**Text block**
■ ■ ■ ■ ■ ■ ■

The Department of Health & Human Services (HHS) pushed forward a HITECH-required proposed rule on accounting of disclosures of EHRs Wednesday.

The rule will lay the foundation for what healthcare providers will be accountable for when patients request disclosures on their electronic medical records. The Office of Management and Budget (OMB) reviews all rules before they are made final. The process could take anywhere from one to 90 days.

HITECH expands an individual's right to request accounts on disclosures of his/her health record.

The Office for Civil Rights (OCR), the enforcer of the HIPAA privacy and security rules, in May 2010 published a notice in the Federal Register asking for help crafting this proposed rule on accounting of disclosures on EHRs.

OCR wrote that it wanted to “better understand the interests of individuals with respect to learning of such disclosures, the administrative burden on covered entities and business associates of accounting for such disclosures, and other information that may inform [our] rulemaking in this area."

■ ■ ■ ■ ■ ■ ■

**Material provided**

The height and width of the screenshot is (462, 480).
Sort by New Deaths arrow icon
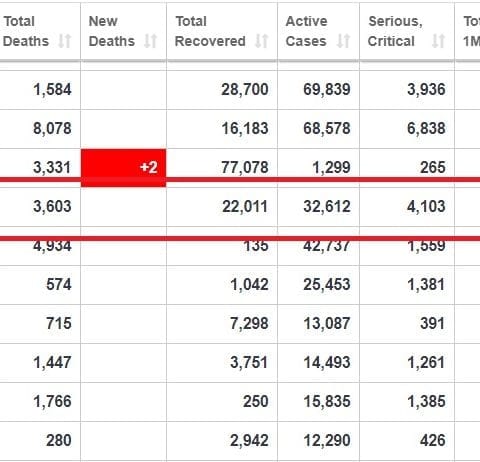(x=151, y=41)
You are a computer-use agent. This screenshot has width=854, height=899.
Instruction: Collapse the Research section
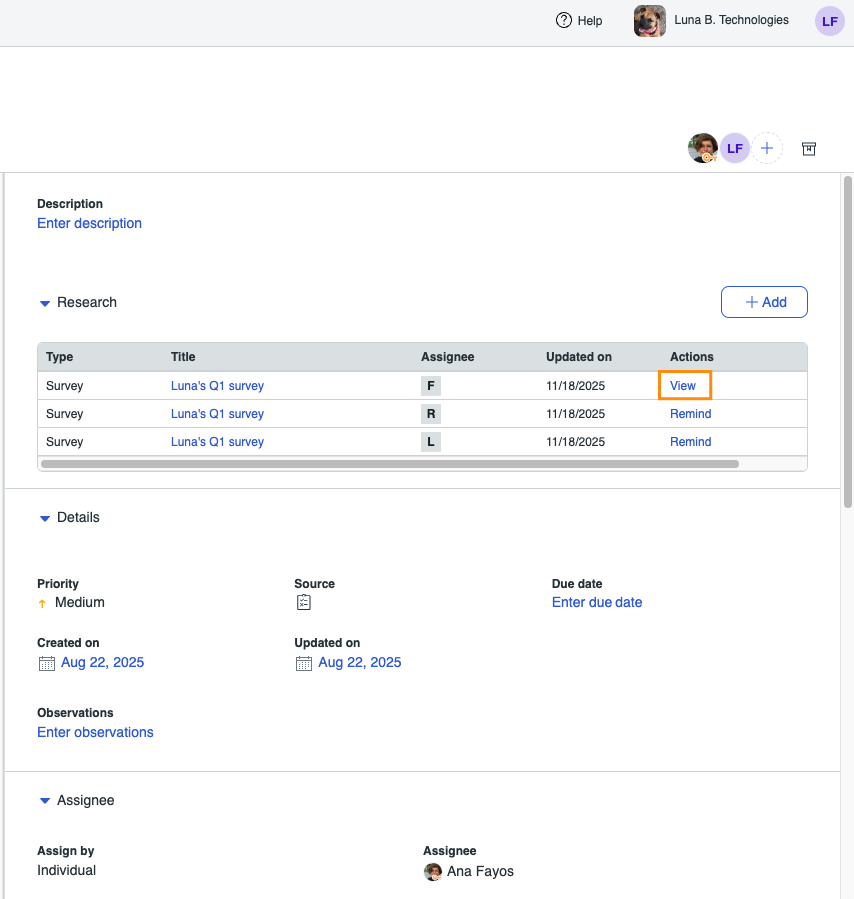45,303
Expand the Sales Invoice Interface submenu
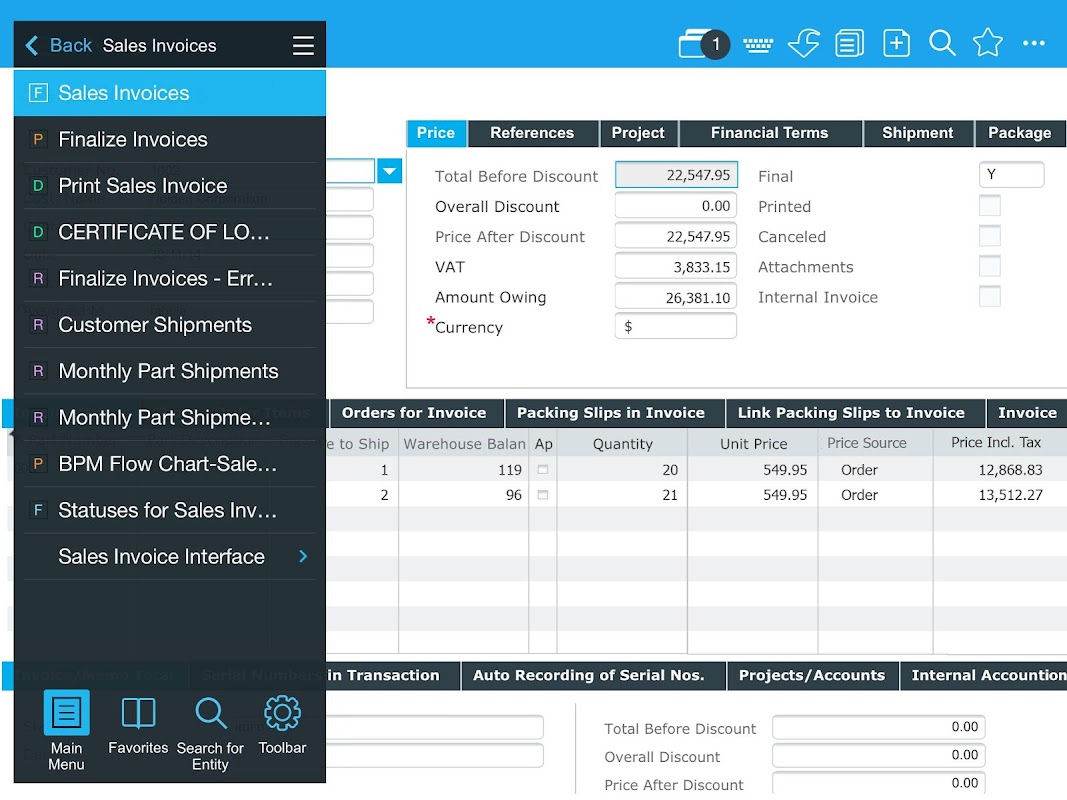Screen dimensions: 1067x800 click(303, 556)
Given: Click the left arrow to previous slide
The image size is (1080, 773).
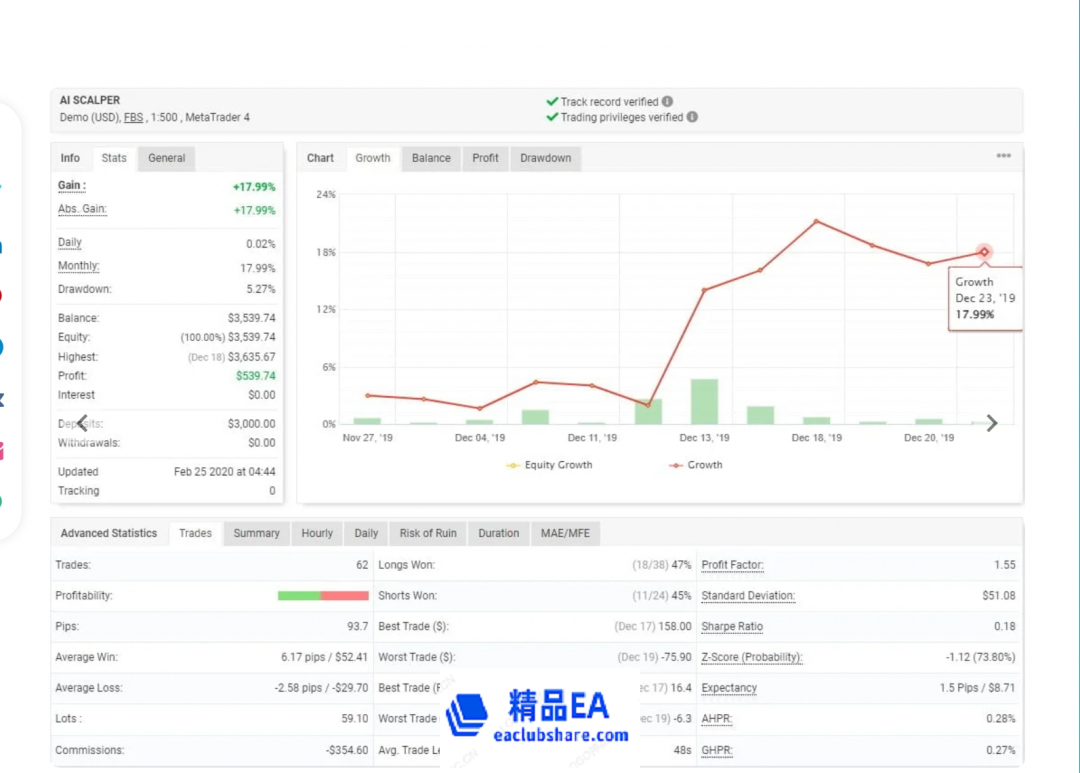Looking at the screenshot, I should coord(82,423).
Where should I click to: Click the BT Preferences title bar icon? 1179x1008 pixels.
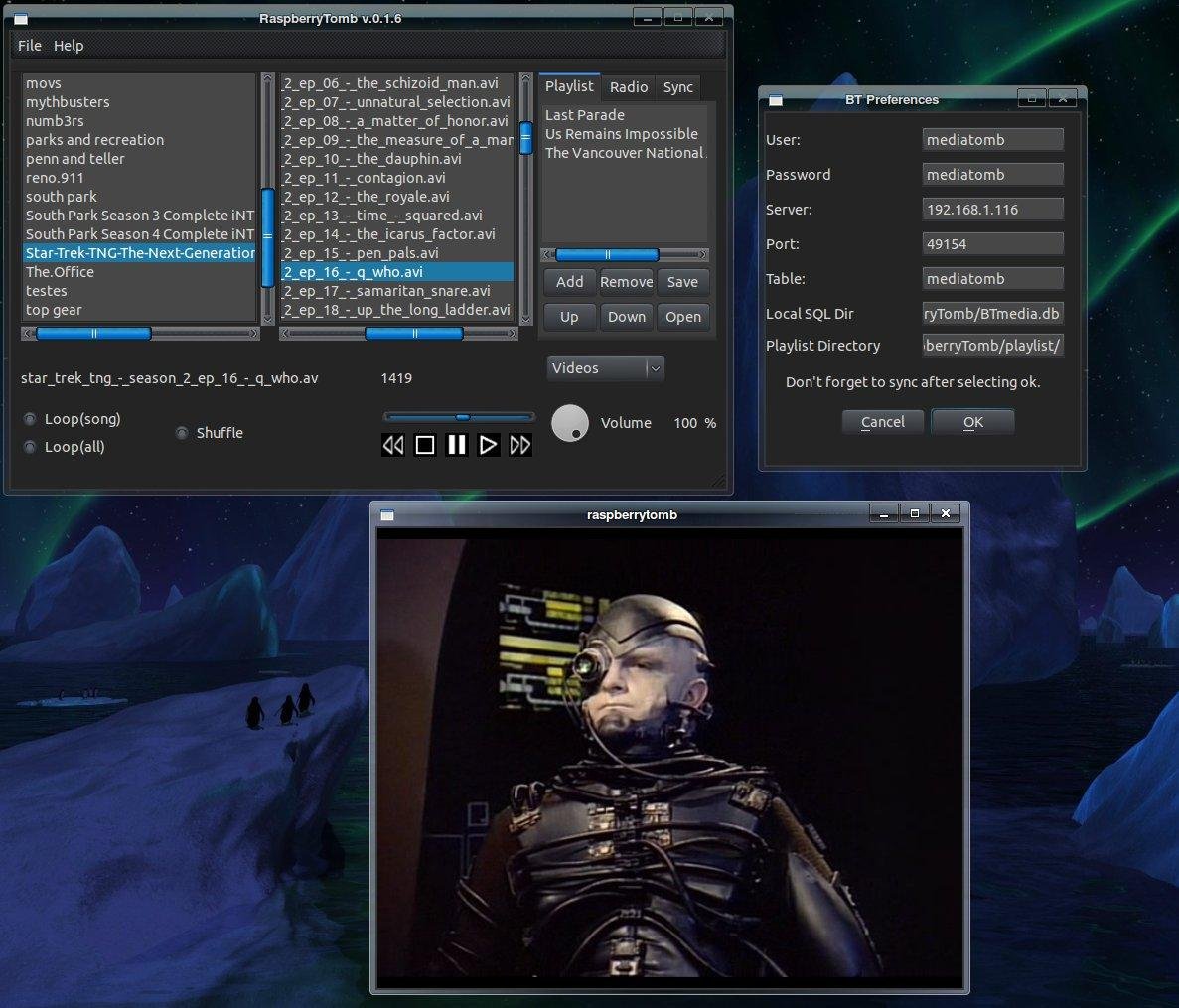(x=776, y=100)
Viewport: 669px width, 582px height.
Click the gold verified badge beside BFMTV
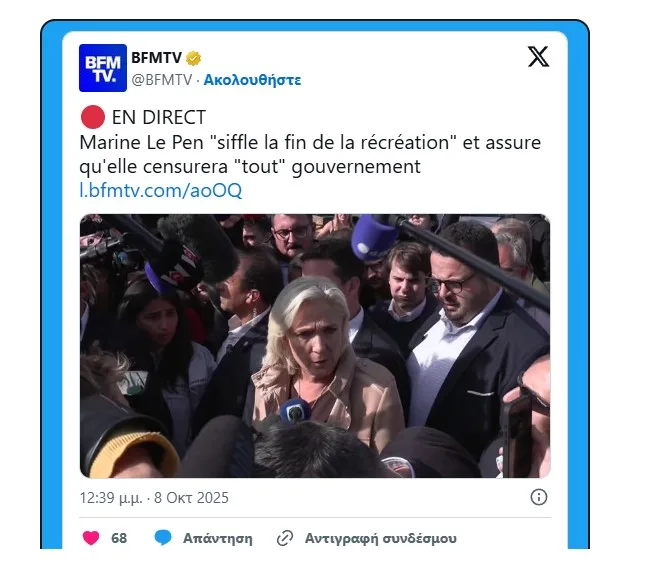pos(193,58)
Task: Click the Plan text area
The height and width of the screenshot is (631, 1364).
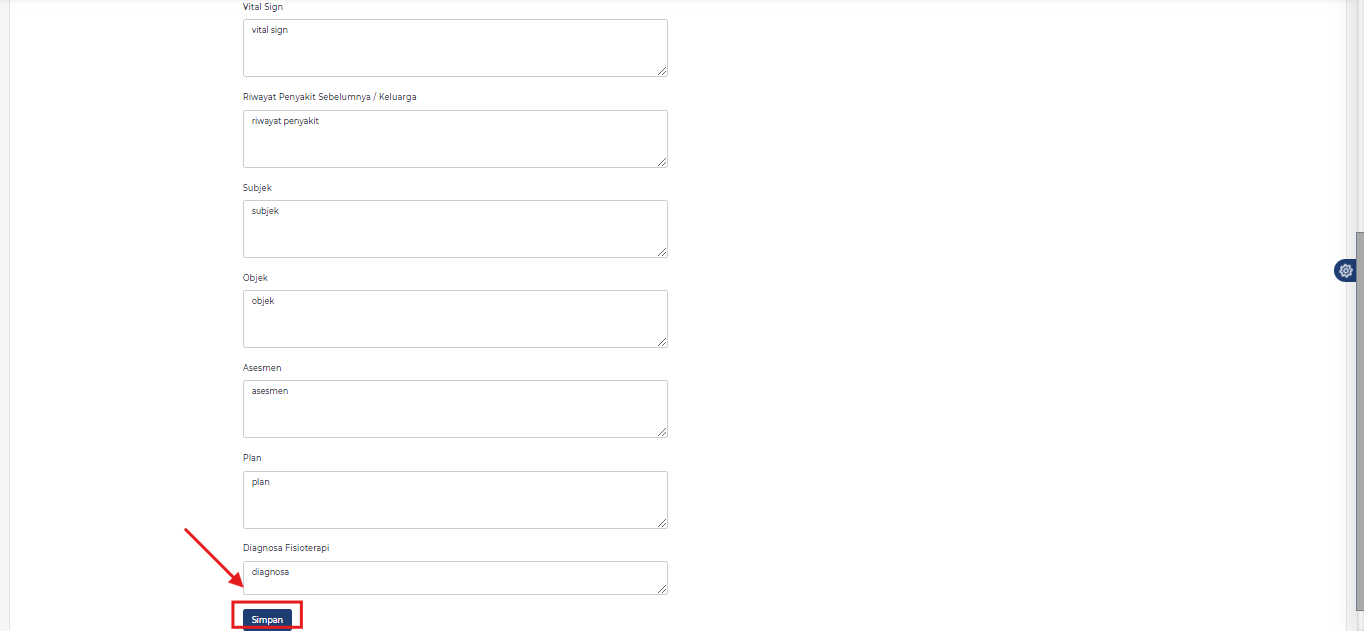Action: [455, 499]
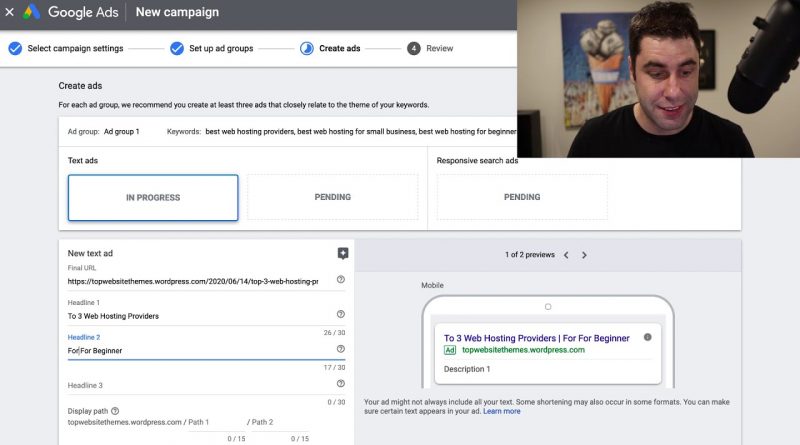Open help icon for Headline 1

[x=341, y=314]
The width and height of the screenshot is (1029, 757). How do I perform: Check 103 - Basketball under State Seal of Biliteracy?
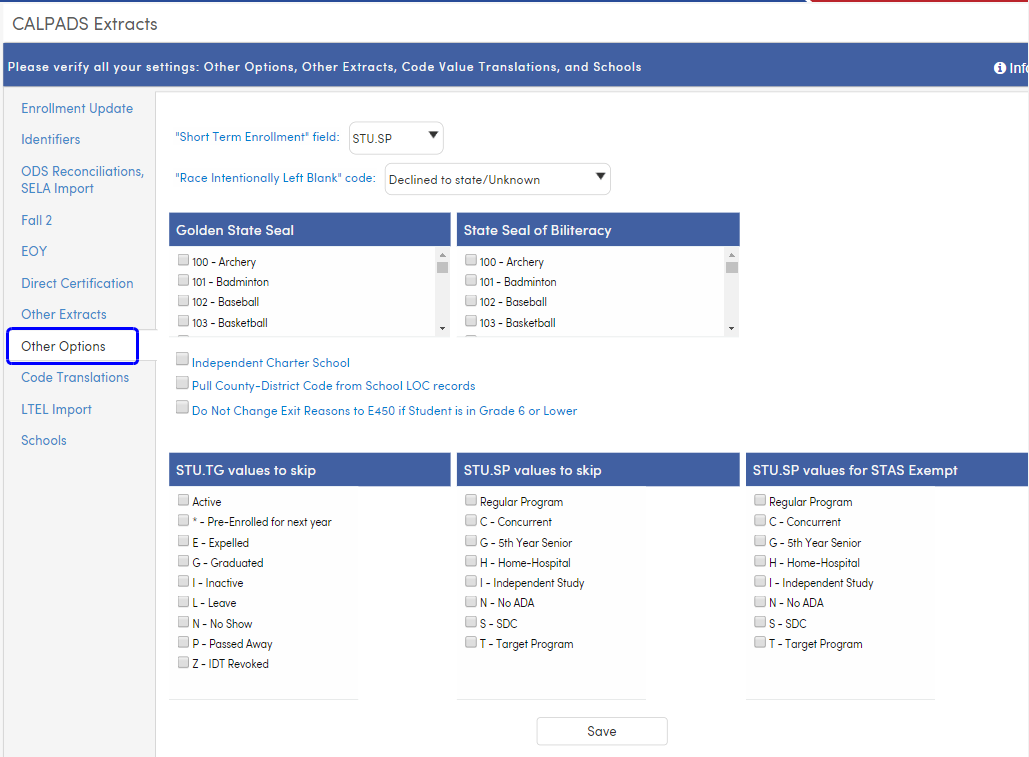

■ ■ ■ ■ ■ ■ ■

**What the task requires**
In the text on the HHS accounting-of-disclosures rule, how long could OMB's review process take?

**Written reply**
Anywhere from one to 90 days.